- 提示文
========================================================================

どん底から這い上がるまでの記録

どん底から這い上がりたいけど這い上がれない人がいろいろ書くブログ(主にプログラミング)

PyTorchを使ってSMSSpamCollectionの分類をしてみる。(2)

前回の続き、今回はTFIDFを使ってスパム分類をしてみる。

pytry3g.hatenablog.com

前準備

import argparse
import codecs
import string
import numpy as np
from nltk import word_tokenize
from sklearn.feature_extraction.text import TfidfVectorizer

import torch
import torch.nn as nn
import torch.nn.functional as F
import torch.optim as O
from torch.autograd import Variable


class Tfidf(nn.Module):
    def __init__(self, n_in, n_hidden, n_out):
        super(Tfidf, self).__init__()
        self.l1 = nn.Linear(n_in, n_hidden)
        self.l2 = nn.Linear(n_hidden, n_hidden)
        self.l3 = nn.Linear(n_hidden, n_out)

    def forward(self, x):
        h = F.relu(self.l1(x))
        h = F.relu(self.l2(h))
        y = F.softmax(self.l3(h))
        return y

def tokenizer(text):
    words = word_tokenize(text)

========================================================================

- 作業の指示
**1.** 提示文を「self.l2 = nn.Linear(n_hidden, n_hidden)」を含む語句から書き写し始め、「words = word_tokenize(text)」の直後で止めてください。
**2.** 提示文によると、今回のスパム分類には何が使われていますか。
**3.** 次の(a)〜(c)が提示文の内容と合っているかを、それぞれ「はい」か「いいえ」で答え、判断の根拠となる提示文の語句をそのまま引用してください。
(a) このブログは主にプログラミングについて書かれている。
(b) Tfidfクラスの出力にはsoftmaxが使われている。
(c) この記事はシリーズの最初の回である。
提示文に書かれていることだけを手がかりにしてください。

- データ抜粋
========================================================================

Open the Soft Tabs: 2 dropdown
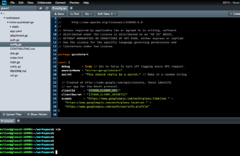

========================================================================

- 解答一覧
**1.**
self.l2 = nn.Linear(n_hidden, n_hidden)
        self.l3 = nn.Linear(n_hidden, n_out)

    def forward(self, x):
        h = F.relu(self.l1(x))
        h = F.relu(self.l2(h))
        y = F.softmax(self.l3(h))
        return y

def tokenizer(text):
    words = word_tokenize(text)

**2.** TFIDFが使われています。

**3.**
(a) はい。「いろいろ書くブログ(主にプログラミング)」
(b) はい。「y = F.softmax(self.l3(h))」
(c) いいえ。「前回の続き」